**PAGE EXTRACT**
# Seeking Opinions: SB-28



## OrionsByte (Nov 17, 2011)

Prelude: an acquaintance has a "lightly used" SB-28 from back when his wife did wedding photography, and he has offered to give it to me. 

The problem: I'm shooting with a D7000, and all my OCF work to date has used a single SB-600 and Nikon's CLS system using the pop-up flash in commander mode. The research I've done tells me that the SB-28 will only work on the hotshoe of the D7000 if I run in full manual, and I wouldn't be able to use it off-camera unless I picked up an SU-4 or some radio triggers. 

So I'm trying to decide whether or not it's even worth accepting the gift. Even if I bought an SU-4 I'd have to run my OCF setup in full manual, but that doesn't really bother me. Pocket Wizards or eBay triggers would probably solve the problem too (and ultimately they're a good investment regardless), but I'd still have to run the SB-28 in manual.

**PROBLEMS TO WORK ON**
1. Condense the paragraph of the forum post that begins "The problem: I'm shooting with a D7000" into a short bulleted list that keeps its main facts.
2. Return the text of the forum post starting at "So I'm trying" and ending at "SB-28 in manual.", unchanged.
The listing after this point is separate material, unrelated to the forum post.

[Records from a data collection]
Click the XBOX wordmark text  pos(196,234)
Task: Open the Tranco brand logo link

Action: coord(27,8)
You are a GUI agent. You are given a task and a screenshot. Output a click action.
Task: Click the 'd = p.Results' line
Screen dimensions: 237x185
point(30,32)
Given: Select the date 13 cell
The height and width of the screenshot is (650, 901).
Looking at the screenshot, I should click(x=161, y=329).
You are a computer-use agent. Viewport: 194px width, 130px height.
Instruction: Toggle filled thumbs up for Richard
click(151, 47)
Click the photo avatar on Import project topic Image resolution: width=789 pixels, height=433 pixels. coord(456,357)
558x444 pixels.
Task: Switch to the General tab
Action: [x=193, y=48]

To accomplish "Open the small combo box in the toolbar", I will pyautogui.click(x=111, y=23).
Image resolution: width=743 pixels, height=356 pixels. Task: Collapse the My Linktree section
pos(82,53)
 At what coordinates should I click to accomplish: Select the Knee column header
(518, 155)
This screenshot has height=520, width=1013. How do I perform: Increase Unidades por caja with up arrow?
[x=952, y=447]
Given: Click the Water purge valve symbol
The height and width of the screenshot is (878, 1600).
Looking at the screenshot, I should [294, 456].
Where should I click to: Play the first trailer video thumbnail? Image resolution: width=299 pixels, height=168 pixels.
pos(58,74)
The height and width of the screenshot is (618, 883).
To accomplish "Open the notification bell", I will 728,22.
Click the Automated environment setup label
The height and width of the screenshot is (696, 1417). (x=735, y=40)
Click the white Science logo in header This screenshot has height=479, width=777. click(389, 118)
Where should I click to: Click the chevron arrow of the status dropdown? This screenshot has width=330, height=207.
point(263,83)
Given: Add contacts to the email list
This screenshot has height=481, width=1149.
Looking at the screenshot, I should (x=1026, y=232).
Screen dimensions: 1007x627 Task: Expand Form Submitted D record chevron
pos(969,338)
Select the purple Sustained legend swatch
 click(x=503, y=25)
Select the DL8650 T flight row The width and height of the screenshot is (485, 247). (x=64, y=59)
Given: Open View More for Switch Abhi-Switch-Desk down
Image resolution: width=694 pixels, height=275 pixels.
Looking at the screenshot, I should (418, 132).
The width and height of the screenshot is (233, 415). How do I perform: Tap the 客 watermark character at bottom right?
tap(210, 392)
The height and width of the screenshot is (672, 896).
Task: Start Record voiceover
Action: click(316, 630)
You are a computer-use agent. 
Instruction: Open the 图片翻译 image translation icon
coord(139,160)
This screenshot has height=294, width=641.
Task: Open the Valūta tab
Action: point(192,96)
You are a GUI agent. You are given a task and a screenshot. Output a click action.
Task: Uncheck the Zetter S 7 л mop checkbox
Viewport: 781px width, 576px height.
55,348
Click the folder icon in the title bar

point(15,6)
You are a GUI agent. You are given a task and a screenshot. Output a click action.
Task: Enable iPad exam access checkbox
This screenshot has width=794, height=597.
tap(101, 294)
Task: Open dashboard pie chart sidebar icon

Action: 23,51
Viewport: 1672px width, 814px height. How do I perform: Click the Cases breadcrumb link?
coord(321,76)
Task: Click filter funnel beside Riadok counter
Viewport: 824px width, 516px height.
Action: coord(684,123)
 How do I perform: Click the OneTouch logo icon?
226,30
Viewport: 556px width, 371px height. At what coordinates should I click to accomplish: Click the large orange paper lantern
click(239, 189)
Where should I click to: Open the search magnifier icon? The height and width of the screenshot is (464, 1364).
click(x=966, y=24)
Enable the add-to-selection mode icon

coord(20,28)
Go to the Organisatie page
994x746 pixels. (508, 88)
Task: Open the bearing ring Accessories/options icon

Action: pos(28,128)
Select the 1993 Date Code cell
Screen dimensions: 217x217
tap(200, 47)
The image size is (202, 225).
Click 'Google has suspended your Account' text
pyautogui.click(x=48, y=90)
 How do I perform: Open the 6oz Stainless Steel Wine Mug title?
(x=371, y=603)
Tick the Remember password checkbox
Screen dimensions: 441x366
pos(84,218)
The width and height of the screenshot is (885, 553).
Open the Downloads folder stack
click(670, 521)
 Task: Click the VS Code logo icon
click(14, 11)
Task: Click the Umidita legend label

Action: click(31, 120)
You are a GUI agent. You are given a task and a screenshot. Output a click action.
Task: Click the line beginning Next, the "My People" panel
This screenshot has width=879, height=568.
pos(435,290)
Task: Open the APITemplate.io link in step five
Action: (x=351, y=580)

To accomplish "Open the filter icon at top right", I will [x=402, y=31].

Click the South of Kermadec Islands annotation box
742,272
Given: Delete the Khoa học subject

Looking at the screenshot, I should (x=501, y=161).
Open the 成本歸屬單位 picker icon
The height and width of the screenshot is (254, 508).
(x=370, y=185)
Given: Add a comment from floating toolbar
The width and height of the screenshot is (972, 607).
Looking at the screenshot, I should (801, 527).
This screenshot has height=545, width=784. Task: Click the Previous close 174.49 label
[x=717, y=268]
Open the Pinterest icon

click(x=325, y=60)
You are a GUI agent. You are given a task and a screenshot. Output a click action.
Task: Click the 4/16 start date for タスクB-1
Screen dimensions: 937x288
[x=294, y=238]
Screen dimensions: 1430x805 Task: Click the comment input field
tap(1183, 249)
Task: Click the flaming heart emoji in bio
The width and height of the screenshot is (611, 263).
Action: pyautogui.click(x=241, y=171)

**RESULTS OF THE EXERCISE**
1.
- Camera: D7000.
- Off-camera flash so far: one SB-600, using Nikon's CLS with the pop-up flash in commander mode.
- On the D7000's hotshoe, the SB-28 would only work in full manual.
- Off-camera use of the SB-28 would need an SU-4 or radio triggers.

2.
So I'm trying to decide whether or not it's even worth accepting the gift. Even if I bought an SU-4 I'd have to run my OCF setup in full manual, but that doesn't really bother me. Pocket Wizards or eBay triggers would probably solve the problem too (and ultimately they're a good investment regardless), but I'd still have to run the SB-28 in manual.